(Collected data)
((

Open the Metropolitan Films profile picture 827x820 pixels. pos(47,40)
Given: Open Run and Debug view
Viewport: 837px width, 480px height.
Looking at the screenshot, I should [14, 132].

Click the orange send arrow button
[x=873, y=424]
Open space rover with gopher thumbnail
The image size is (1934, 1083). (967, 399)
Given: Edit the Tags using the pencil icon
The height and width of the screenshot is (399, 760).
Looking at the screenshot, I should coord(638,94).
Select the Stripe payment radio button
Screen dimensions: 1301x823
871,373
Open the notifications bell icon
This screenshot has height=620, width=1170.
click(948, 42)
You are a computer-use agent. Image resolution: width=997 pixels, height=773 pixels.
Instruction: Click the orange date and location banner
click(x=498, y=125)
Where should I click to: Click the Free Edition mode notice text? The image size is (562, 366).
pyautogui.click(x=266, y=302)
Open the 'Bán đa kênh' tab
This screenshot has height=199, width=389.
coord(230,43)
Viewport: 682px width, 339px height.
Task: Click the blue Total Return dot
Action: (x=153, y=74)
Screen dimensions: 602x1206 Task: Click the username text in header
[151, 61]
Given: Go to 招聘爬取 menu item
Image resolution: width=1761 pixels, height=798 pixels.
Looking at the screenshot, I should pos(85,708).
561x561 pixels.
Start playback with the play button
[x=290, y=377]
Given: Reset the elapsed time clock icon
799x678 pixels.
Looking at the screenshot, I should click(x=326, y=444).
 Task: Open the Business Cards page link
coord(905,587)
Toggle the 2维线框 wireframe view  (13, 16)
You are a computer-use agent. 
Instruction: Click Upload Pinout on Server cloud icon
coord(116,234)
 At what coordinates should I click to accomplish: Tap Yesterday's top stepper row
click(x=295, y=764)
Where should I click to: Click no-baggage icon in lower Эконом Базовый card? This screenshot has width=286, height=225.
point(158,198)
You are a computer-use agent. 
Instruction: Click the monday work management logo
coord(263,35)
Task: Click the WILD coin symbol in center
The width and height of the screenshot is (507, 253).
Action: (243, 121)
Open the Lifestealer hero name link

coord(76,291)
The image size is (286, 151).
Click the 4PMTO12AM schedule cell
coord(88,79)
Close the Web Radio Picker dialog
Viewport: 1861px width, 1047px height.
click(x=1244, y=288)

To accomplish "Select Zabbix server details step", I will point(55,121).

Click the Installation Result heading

))

To do:
Please reproduce every one of the lines above without changing anything.

Exercise answer:
Open the Metropolitan Films profile picture 827x820 pixels. pos(47,40)
Given: Open Run and Debug view
Viewport: 837px width, 480px height.
Looking at the screenshot, I should [14, 132].

Click the orange send arrow button
[x=873, y=424]
Open space rover with gopher thumbnail
The image size is (1934, 1083). (967, 399)
Given: Edit the Tags using the pencil icon
The height and width of the screenshot is (399, 760).
Looking at the screenshot, I should coord(638,94).
Select the Stripe payment radio button
Screen dimensions: 1301x823
871,373
Open the notifications bell icon
This screenshot has height=620, width=1170.
click(948, 42)
You are a computer-use agent. Image resolution: width=997 pixels, height=773 pixels.
Instruction: Click the orange date and location banner
click(x=498, y=125)
Where should I click to: Click the Free Edition mode notice text? The image size is (562, 366).
pyautogui.click(x=266, y=302)
Open the 'Bán đa kênh' tab
This screenshot has height=199, width=389.
coord(230,43)
Viewport: 682px width, 339px height.
Task: Click the blue Total Return dot
Action: (x=153, y=74)
Screen dimensions: 602x1206 Task: Click the username text in header
[151, 61]
Given: Go to 招聘爬取 menu item
Image resolution: width=1761 pixels, height=798 pixels.
Looking at the screenshot, I should pos(85,708).
561x561 pixels.
Start playback with the play button
[x=290, y=377]
Given: Reset the elapsed time clock icon
799x678 pixels.
Looking at the screenshot, I should click(x=326, y=444).
 Task: Open the Business Cards page link
coord(905,587)
Toggle the 2维线框 wireframe view  (13, 16)
You are a computer-use agent. 
Instruction: Click Upload Pinout on Server cloud icon
coord(116,234)
 At what coordinates should I click to accomplish: Tap Yesterday's top stepper row
click(x=295, y=764)
Where should I click to: Click no-baggage icon in lower Эконом Базовый card? This screenshot has width=286, height=225.
point(158,198)
You are a computer-use agent. 
Instruction: Click the monday work management logo
coord(263,35)
Task: Click the WILD coin symbol in center
The width and height of the screenshot is (507, 253).
Action: (243, 121)
Open the Lifestealer hero name link

coord(76,291)
The image size is (286, 151).
Click the 4PMTO12AM schedule cell
coord(88,79)
Close the Web Radio Picker dialog
Viewport: 1861px width, 1047px height.
click(x=1244, y=288)

To accomplish "Select Zabbix server details step", I will point(55,121).

Click the Installation Result heading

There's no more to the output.